Content starts
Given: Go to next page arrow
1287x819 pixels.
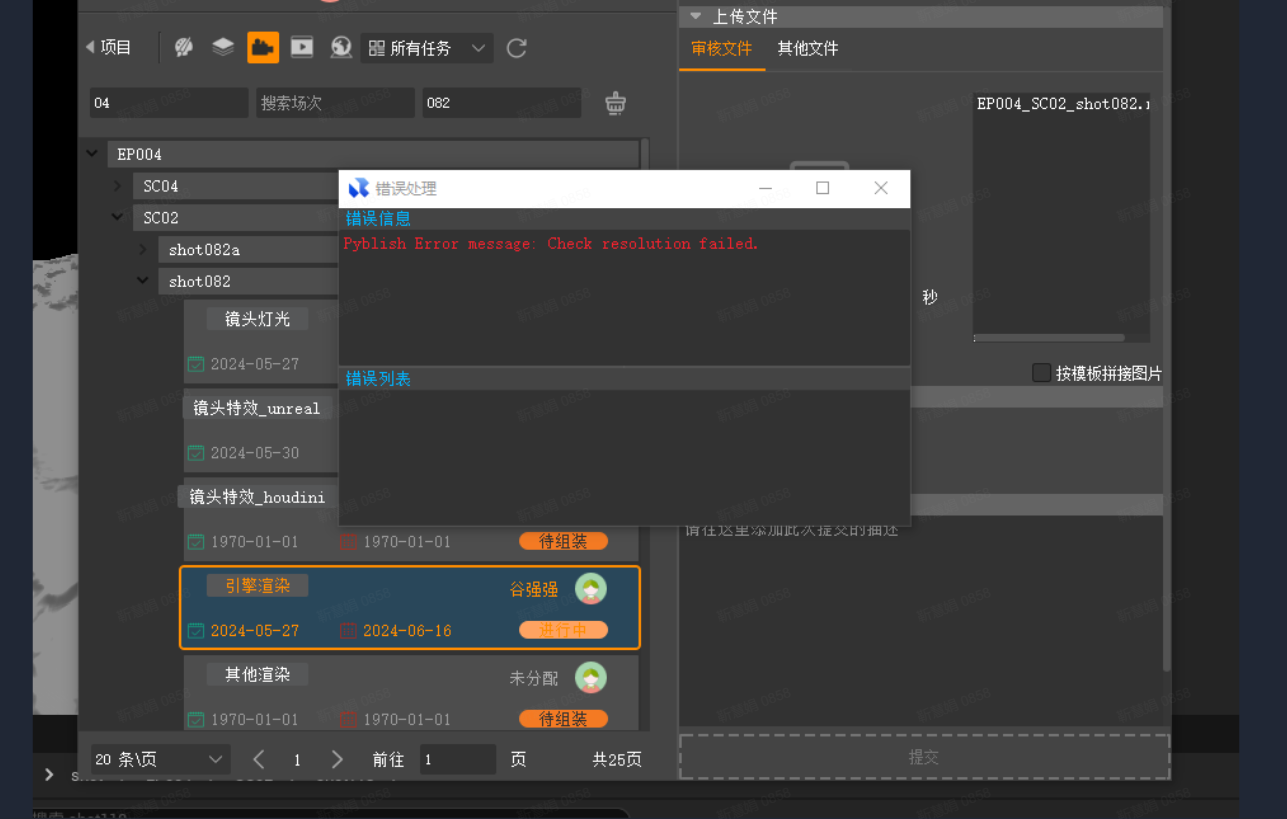Looking at the screenshot, I should (337, 760).
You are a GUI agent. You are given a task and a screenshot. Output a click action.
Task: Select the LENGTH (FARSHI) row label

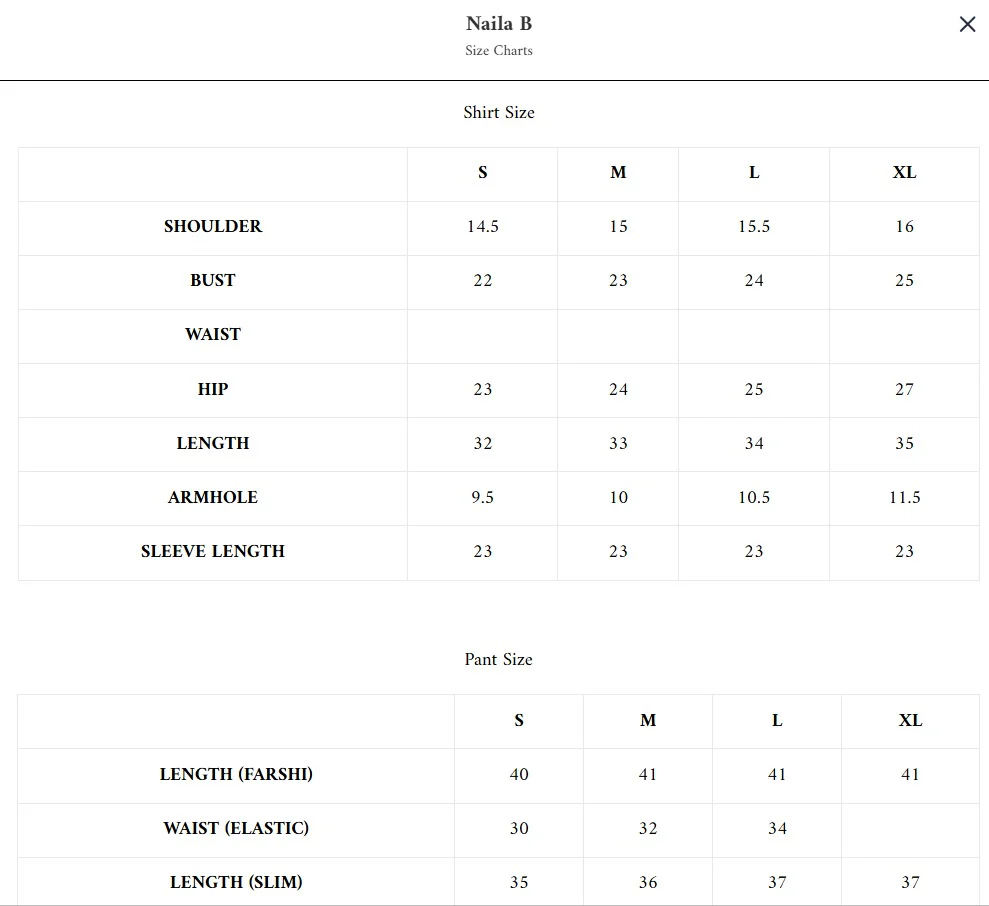click(236, 774)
Content ends
[Exercise directions]: Repeat the listing exactly, pictures excluded.

[Answer area]:
Given: Go to next page arrow
1287x819 pixels.
Looking at the screenshot, I should (337, 760).
You are a GUI agent. You are given a task and a screenshot. Output a click action.
Task: Select the LENGTH (FARSHI) row label

click(236, 774)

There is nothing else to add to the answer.